(ABOUT THIS TASK)
Can you find the lines of the listing that include "pyautogui" and copy every one?

(PROVIDED RECORDS)
= = =

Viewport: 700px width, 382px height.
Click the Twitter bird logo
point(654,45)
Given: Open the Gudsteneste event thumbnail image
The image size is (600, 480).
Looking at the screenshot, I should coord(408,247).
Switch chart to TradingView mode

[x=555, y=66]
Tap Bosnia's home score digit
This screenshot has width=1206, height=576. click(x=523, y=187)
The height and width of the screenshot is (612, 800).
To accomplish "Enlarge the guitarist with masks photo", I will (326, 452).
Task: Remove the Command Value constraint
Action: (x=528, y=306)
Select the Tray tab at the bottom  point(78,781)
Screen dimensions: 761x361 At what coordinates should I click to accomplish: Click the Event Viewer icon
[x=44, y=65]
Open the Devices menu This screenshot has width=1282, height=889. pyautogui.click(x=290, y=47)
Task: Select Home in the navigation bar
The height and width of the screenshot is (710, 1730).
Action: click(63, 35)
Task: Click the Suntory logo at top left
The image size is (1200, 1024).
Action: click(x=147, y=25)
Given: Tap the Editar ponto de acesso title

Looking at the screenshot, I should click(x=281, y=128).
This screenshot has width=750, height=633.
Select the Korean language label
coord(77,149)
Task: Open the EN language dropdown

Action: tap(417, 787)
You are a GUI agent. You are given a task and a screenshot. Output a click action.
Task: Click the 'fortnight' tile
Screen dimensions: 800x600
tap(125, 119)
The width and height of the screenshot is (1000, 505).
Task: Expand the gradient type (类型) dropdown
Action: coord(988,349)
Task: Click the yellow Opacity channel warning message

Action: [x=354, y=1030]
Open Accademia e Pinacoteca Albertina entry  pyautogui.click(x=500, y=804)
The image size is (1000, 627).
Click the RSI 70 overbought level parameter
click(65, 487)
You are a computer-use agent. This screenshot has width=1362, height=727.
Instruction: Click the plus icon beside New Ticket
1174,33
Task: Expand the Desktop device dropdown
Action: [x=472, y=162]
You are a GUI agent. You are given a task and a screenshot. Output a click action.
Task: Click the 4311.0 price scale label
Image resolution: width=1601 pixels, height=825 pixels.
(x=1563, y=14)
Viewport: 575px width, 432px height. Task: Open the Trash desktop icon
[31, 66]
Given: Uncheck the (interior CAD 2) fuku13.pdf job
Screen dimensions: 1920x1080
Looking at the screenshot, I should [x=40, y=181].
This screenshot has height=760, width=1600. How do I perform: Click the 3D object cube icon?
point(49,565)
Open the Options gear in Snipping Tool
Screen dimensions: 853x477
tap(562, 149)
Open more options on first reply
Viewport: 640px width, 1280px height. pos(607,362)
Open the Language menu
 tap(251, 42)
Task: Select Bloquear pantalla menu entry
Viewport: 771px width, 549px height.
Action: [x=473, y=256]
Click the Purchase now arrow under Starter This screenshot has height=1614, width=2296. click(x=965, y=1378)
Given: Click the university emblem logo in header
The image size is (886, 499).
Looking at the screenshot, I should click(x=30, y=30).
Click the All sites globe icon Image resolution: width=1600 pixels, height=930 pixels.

= = =

(RESULT FOR THIS TASK)
Open the Devices menu This screenshot has width=1282, height=889. pyautogui.click(x=290, y=47)
Open Accademia e Pinacoteca Albertina entry  pyautogui.click(x=500, y=804)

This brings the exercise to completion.